──────── Input material ────────
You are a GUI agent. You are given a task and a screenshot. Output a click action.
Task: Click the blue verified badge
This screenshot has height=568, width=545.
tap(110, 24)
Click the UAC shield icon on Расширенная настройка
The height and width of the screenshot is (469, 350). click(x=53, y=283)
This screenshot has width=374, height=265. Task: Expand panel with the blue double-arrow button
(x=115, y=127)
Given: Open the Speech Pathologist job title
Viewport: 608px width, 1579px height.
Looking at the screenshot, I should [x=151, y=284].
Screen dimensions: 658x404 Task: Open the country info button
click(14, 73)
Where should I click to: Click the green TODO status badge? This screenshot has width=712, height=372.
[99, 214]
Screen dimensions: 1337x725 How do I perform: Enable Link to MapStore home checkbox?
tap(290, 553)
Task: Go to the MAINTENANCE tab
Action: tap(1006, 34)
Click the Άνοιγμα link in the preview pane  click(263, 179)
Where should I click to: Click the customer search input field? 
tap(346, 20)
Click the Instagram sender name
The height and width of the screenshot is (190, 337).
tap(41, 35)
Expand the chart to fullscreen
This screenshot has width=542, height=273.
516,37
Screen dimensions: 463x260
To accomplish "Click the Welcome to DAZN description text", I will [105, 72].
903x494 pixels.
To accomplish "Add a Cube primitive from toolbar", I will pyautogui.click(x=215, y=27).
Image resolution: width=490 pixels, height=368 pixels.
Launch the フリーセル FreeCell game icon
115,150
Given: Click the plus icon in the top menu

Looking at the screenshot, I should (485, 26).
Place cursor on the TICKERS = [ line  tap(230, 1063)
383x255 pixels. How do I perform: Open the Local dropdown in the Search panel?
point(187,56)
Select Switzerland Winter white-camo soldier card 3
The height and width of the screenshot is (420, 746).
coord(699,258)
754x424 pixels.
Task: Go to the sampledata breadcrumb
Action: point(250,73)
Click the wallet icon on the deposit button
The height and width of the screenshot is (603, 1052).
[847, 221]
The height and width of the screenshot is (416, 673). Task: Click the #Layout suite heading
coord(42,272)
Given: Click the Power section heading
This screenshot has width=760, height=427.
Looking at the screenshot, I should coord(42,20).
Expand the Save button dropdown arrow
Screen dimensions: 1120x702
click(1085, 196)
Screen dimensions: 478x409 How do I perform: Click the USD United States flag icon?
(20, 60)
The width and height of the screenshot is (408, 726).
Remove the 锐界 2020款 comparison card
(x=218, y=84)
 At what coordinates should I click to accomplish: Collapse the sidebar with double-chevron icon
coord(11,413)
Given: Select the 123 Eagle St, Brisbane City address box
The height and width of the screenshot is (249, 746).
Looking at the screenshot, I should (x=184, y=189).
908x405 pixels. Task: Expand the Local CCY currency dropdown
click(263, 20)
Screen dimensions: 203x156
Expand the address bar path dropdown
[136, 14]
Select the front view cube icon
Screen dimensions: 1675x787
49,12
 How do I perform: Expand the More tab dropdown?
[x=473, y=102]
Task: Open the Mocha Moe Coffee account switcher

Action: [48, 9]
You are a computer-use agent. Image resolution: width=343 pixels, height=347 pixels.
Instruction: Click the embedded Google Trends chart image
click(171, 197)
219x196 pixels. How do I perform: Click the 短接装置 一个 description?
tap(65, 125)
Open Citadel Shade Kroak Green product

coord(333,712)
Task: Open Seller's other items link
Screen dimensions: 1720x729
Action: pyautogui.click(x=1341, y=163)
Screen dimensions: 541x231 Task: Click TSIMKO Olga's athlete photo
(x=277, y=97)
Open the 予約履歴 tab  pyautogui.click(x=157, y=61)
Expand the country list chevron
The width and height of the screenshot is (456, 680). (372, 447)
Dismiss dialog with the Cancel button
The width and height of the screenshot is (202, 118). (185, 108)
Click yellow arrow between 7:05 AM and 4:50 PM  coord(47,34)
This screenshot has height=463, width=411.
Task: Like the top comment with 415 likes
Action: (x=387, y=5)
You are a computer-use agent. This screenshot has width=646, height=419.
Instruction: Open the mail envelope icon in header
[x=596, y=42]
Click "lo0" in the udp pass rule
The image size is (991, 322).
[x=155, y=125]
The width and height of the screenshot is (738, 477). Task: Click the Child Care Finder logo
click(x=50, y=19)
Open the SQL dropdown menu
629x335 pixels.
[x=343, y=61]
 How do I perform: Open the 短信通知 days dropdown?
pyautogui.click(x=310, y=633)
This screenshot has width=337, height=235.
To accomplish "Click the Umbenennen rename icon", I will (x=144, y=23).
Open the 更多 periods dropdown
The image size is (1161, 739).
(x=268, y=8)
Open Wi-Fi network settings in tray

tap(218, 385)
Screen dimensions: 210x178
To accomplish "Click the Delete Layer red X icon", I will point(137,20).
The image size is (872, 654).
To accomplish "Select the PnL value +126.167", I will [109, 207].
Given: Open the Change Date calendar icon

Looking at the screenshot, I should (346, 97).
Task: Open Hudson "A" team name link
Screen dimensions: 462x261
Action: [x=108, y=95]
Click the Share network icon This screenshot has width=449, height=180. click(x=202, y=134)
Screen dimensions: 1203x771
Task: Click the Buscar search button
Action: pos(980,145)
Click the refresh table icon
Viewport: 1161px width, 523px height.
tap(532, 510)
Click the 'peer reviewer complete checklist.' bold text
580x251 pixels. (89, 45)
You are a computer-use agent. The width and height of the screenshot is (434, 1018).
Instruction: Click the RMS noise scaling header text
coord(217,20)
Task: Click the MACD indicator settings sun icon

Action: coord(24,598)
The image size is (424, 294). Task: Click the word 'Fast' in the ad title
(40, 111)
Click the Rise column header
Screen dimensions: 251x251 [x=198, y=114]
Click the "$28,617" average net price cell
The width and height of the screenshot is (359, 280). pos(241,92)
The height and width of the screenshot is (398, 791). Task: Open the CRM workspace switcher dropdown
────────
* _Task brief_
Lines containing the word "computer": say how many there are in the material, with no other text.

* _Task response_
3